● INSTRUCTIONS TO FOLLOW
Retype the entries below, from the line containing "Follow Nitin Sawhney's account" through the line containing "(x=35, y=482)", keeping every character as it appears.

● DATASET RECORDS
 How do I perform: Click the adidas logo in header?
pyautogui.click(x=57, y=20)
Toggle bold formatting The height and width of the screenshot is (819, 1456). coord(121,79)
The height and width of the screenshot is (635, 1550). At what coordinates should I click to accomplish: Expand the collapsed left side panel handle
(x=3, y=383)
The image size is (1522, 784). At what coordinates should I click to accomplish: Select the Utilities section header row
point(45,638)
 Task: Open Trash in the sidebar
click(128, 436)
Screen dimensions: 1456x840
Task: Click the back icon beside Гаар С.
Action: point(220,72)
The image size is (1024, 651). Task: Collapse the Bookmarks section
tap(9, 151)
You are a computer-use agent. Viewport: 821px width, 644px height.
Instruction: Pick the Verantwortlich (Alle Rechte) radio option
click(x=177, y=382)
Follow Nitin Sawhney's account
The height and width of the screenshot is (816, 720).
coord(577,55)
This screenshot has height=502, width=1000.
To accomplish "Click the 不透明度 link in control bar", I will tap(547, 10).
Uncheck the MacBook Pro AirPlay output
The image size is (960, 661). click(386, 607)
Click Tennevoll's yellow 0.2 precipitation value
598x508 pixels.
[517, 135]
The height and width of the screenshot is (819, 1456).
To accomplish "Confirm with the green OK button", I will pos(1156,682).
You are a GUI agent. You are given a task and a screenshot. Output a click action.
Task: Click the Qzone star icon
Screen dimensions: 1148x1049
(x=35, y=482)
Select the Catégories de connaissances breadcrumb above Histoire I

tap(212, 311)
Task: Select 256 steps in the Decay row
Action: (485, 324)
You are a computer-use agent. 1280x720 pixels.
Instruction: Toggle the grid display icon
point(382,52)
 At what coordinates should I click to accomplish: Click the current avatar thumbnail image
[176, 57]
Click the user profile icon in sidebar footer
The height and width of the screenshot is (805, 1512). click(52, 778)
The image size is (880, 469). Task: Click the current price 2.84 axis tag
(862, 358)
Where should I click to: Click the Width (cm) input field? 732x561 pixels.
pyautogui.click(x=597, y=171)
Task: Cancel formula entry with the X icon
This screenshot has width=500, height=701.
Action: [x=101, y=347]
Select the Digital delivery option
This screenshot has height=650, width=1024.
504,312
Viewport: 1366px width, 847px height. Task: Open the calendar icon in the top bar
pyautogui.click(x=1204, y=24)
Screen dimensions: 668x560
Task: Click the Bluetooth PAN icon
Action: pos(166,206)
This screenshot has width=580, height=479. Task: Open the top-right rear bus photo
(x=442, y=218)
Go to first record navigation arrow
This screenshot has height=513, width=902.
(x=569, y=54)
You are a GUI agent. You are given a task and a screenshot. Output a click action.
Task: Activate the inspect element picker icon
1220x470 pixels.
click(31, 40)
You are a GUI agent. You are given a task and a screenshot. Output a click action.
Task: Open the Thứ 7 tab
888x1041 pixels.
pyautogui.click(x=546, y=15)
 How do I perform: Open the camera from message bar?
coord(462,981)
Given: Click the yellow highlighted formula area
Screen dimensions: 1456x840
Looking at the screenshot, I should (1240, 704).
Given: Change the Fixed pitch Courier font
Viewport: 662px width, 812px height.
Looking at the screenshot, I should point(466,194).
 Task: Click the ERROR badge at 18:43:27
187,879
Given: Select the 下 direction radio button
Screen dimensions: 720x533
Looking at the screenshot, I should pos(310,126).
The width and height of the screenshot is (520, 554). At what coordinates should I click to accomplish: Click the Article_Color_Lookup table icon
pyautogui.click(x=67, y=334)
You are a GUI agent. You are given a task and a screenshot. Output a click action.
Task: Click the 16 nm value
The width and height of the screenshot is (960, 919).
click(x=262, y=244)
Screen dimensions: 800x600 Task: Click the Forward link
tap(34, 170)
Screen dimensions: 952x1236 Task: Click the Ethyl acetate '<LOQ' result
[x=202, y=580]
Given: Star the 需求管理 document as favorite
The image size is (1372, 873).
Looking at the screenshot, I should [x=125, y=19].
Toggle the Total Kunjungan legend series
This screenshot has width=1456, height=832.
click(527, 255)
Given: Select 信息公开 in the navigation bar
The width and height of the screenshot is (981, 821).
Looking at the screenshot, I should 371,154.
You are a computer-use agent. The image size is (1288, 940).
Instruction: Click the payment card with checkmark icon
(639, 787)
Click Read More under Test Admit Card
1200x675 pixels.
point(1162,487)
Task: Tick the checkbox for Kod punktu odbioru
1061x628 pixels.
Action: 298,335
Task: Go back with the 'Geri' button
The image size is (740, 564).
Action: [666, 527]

● RESPONSE TO THE EXERCISE
Follow Nitin Sawhney's account
The height and width of the screenshot is (816, 720).
coord(577,55)
This screenshot has height=502, width=1000.
To accomplish "Click the 不透明度 link in control bar", I will tap(547, 10).
Uncheck the MacBook Pro AirPlay output
The image size is (960, 661). click(386, 607)
Click Tennevoll's yellow 0.2 precipitation value
598x508 pixels.
[517, 135]
The height and width of the screenshot is (819, 1456).
To accomplish "Confirm with the green OK button", I will pos(1156,682).
You are a GUI agent. You are given a task and a screenshot. Output a click action.
Task: Click the Qzone star icon
Screen dimensions: 1148x1049
(x=35, y=482)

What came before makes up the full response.